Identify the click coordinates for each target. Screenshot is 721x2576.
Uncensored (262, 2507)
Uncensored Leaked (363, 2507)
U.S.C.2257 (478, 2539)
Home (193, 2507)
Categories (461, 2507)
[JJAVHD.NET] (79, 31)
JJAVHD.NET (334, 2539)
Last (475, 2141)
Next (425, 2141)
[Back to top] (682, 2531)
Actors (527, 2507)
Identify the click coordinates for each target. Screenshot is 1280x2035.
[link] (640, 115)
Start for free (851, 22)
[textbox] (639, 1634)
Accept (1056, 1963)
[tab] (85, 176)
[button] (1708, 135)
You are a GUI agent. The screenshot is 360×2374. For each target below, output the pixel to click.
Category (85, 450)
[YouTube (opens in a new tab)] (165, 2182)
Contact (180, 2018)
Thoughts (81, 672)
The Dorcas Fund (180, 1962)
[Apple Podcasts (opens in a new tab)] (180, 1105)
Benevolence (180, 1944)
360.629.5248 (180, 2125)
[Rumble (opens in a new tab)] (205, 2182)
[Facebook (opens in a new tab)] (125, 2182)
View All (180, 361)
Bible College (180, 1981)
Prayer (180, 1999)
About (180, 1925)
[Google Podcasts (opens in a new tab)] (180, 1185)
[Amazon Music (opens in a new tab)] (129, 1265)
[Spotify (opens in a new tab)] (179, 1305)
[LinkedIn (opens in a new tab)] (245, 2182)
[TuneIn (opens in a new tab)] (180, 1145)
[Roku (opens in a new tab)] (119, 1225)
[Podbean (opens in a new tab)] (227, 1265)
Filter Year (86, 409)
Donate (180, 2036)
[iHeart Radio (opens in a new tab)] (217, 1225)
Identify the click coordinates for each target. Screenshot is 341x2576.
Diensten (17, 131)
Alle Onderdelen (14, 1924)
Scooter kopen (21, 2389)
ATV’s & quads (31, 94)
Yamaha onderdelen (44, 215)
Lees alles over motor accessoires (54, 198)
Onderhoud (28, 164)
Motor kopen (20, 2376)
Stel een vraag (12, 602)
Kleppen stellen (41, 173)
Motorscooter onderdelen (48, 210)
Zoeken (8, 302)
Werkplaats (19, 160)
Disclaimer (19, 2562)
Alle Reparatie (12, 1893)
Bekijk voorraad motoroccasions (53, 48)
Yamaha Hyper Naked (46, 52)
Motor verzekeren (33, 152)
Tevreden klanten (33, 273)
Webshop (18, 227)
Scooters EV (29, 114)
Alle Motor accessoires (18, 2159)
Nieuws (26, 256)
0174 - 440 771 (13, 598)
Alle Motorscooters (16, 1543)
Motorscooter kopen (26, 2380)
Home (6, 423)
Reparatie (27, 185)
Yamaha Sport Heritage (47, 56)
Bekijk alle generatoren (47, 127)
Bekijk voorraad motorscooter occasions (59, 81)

────────────────

— REQUIREMENT —
Copy every line in the data above that has the string "click" in it.

— RESPONSE BELOW —
Identify the click coordinates for each target. Screenshot is 721x2576.
Identify the click coordinates for each target. Screenshot is 1280x2035.
You are a GUI agent. The screenshot is 360×2374. For each target below, output the pixel to click.
Identify the click coordinates for each target. Screenshot is 341x2576.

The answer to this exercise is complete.